▸ **Your instructions**: Your result should be every line of the records below that contains the word "element".
━━━━━━━━
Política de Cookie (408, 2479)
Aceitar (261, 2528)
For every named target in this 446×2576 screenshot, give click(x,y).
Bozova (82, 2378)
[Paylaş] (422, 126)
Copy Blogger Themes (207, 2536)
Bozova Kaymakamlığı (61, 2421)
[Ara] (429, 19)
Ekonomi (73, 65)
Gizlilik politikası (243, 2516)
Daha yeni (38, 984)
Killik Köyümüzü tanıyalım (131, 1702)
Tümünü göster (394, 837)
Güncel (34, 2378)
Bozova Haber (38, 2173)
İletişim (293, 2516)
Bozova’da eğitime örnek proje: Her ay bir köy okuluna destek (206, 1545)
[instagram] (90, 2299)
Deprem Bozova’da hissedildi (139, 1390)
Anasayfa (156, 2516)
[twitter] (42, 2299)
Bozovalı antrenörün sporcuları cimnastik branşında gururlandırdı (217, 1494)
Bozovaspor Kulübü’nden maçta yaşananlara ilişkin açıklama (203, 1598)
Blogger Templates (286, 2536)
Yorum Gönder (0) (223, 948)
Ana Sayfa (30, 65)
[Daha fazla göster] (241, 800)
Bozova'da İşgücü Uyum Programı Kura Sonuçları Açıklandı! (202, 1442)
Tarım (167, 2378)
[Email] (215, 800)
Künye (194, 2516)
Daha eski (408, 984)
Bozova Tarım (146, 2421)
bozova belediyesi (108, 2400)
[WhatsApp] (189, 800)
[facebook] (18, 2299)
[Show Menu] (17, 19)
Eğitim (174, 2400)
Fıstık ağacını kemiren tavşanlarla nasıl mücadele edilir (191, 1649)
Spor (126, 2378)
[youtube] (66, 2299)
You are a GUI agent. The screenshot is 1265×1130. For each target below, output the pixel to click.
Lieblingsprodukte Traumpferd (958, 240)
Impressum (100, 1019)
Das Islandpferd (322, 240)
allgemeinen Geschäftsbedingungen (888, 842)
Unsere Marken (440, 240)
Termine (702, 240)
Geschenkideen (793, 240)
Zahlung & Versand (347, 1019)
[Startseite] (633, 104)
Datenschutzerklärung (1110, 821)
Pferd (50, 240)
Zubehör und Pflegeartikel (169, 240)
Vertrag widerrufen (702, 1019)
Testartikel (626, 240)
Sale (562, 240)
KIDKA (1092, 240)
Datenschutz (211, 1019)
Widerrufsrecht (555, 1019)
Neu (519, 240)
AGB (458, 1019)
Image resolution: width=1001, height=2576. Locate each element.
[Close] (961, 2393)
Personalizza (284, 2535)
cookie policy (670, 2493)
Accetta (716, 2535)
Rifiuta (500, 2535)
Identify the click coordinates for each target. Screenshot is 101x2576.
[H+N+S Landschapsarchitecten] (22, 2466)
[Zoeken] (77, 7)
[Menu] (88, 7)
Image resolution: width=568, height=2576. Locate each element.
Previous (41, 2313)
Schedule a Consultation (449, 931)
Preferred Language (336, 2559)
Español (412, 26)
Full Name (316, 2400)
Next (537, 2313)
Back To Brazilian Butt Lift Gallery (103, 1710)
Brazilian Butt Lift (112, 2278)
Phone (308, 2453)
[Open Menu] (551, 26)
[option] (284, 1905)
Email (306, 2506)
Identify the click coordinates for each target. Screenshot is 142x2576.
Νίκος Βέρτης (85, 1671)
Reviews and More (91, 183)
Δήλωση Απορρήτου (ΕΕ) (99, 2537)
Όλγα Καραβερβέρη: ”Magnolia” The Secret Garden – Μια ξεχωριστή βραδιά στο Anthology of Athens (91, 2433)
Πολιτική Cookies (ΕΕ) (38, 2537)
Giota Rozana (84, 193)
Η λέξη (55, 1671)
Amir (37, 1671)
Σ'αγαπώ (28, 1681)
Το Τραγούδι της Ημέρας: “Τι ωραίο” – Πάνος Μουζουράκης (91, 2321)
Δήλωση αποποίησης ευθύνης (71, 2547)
━━━━━━━━
▸ **Task output**:
Image resolution: width=1001, height=2576. Locate each element.
Image resolution: width=568, height=2576. Locate each element.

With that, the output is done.